Look, one reason we had more notice than Italy despite having a lot more travel to/from Wuhan than Italy is, wait for it....

.... because Trump actually *did* act very early to restrict travel to China, and Europe was much slower on this! https://twitter.com/MichaelDKarras/status/1310716280836517891
The problem is Trump didn't restrict travel to Europe. What should have happened is after human-to-human transmission was confirmed, we should have just grounded all flights in/out of the US, sealed the borders, and set up a wartime rationing board.
Roadblocks at every state line, call out the national guard, roll tanks down the street, etc, etc. Militarize the entire response. Strike terror into the hearts of the people.

And then by May it would have been over and we'd all be like "wow Trump was SO AUTHORITARIAN"
Instead we were like, "hm, well, what if we kinda sorta restricted a little travel."

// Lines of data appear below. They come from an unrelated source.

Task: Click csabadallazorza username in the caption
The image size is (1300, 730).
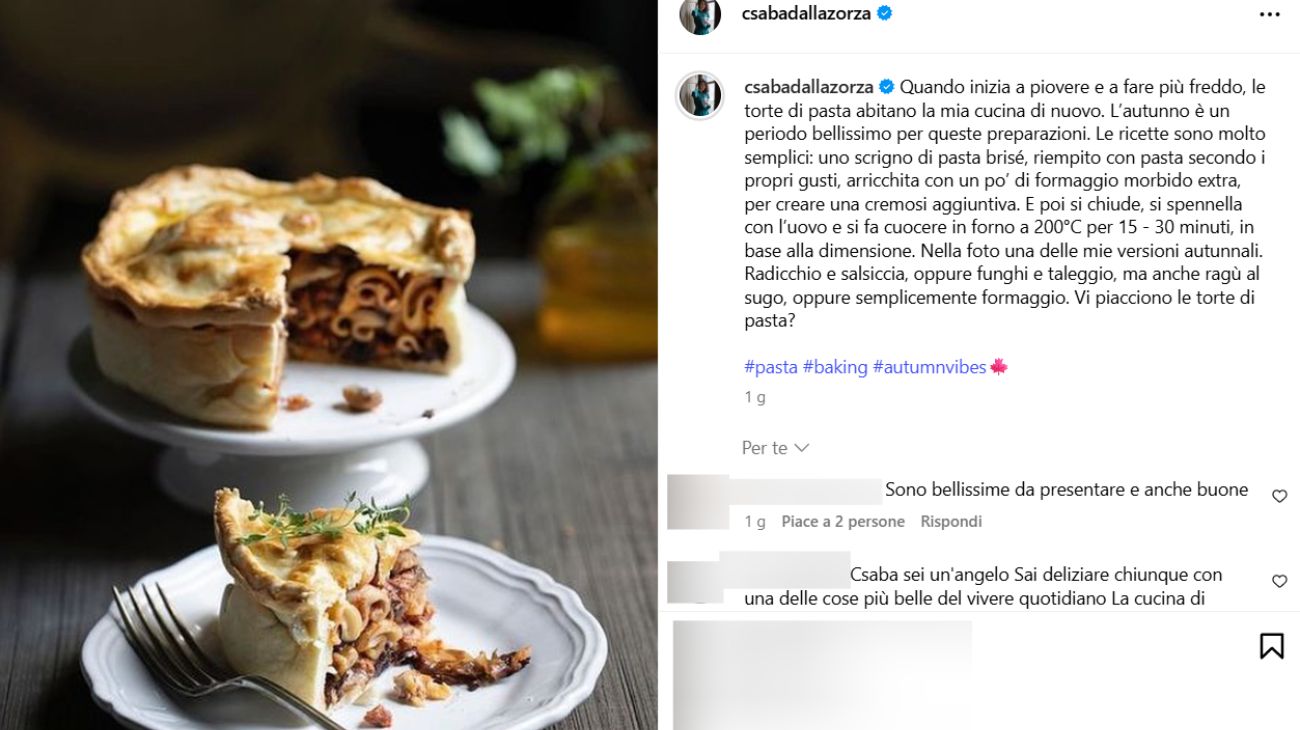Action: [x=809, y=87]
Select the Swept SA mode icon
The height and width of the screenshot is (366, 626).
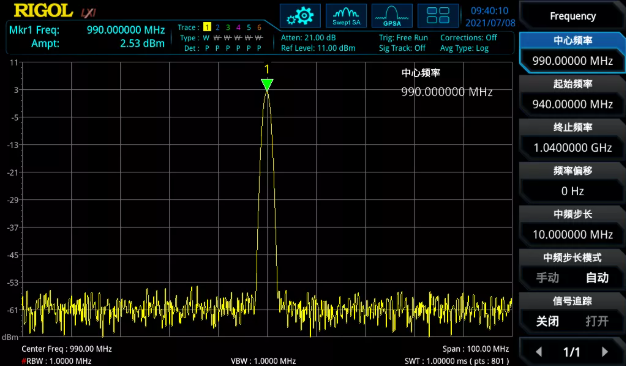coord(346,16)
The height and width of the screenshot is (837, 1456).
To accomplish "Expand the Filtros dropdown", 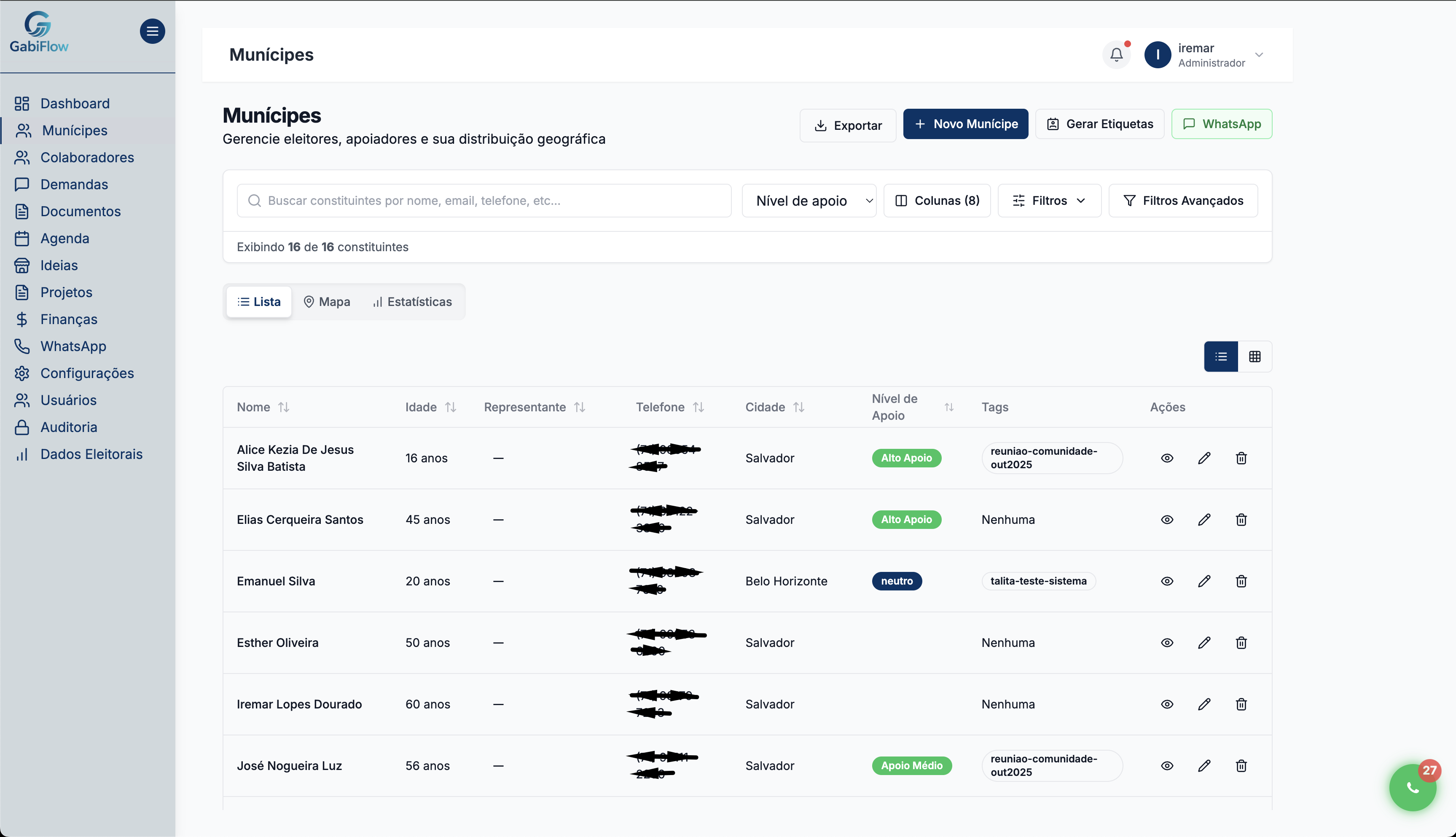I will 1049,201.
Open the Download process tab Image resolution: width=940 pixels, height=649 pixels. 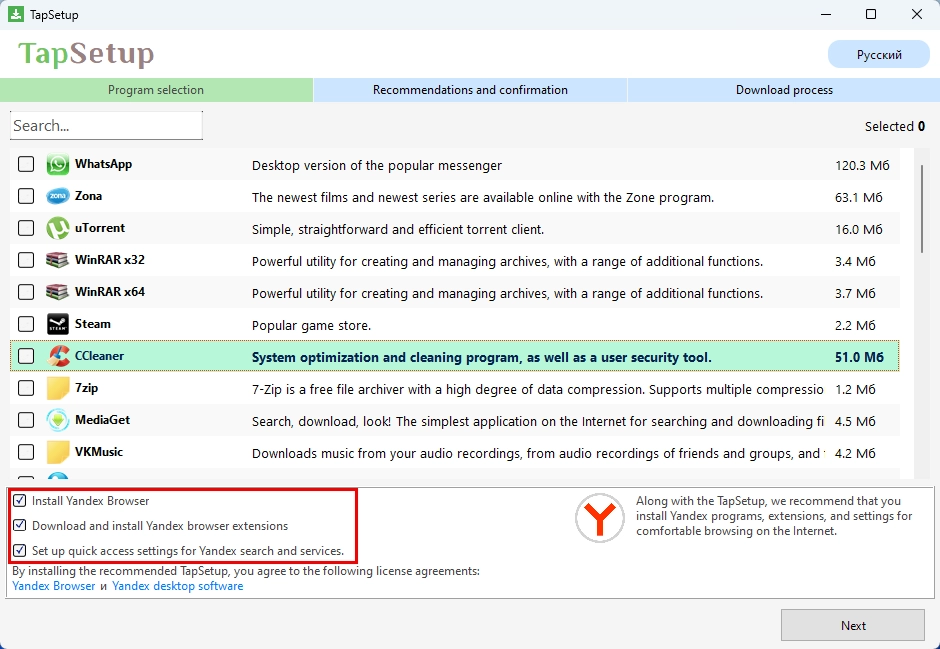[x=784, y=89]
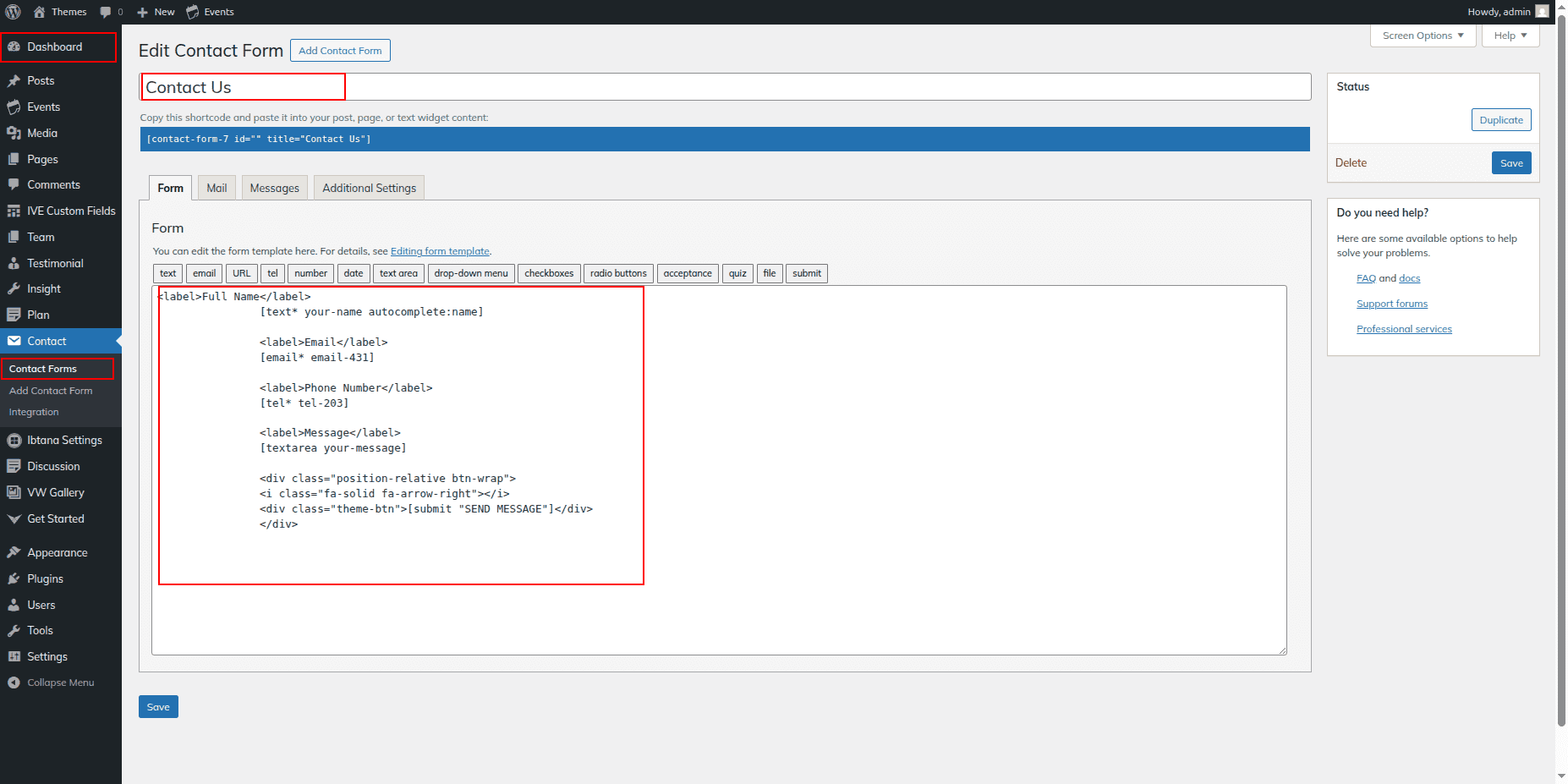
Task: Click the WordPress logo icon
Action: point(13,12)
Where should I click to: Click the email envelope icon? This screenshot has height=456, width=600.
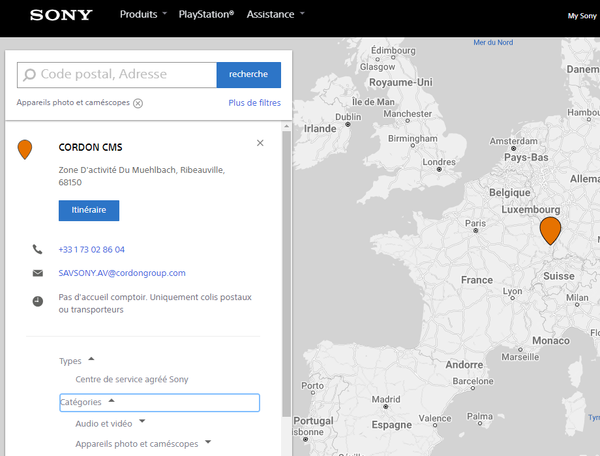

So look, I fault Trump. He should have done the full-on "The President is basically a dictator if Congress isn't paying attention" thing.
But instead the entire Western world was like, "meh, let's just let hundreds of thousands of bodies pile up; anything to avoid having to actually respond in a quick and coherent threat to the people."
And it was the entire Western world. European doctors were just as anti-mask as American ones. European officials were even more anti-travel-rules than American ones at first (they've come around now).
Which is all really insane since the data from past diseases suggests travel restrictions were actually very effective. It still is just insane to me that we didn't really do any actual mobility restrictions.
But hey instead of getting on a war footing for three months we get to all have a range of personal liberties curtailed for months or years.
Wildly enough, one of the better responses has been in Canada, which had a VERY bad early outbreak in Montreal.

A key part of Canada's response is they staffed nursing homes and high-risk facilities *with uniformed military personnel*.
They were like, "well, these guys are young, healthy, and already willing to die in principle; so they can change bedpans for a few months."
Canada, as I can attest, also has irritatingly complete border controls up. Though they should really work on getting at-the-border rapid testing set up!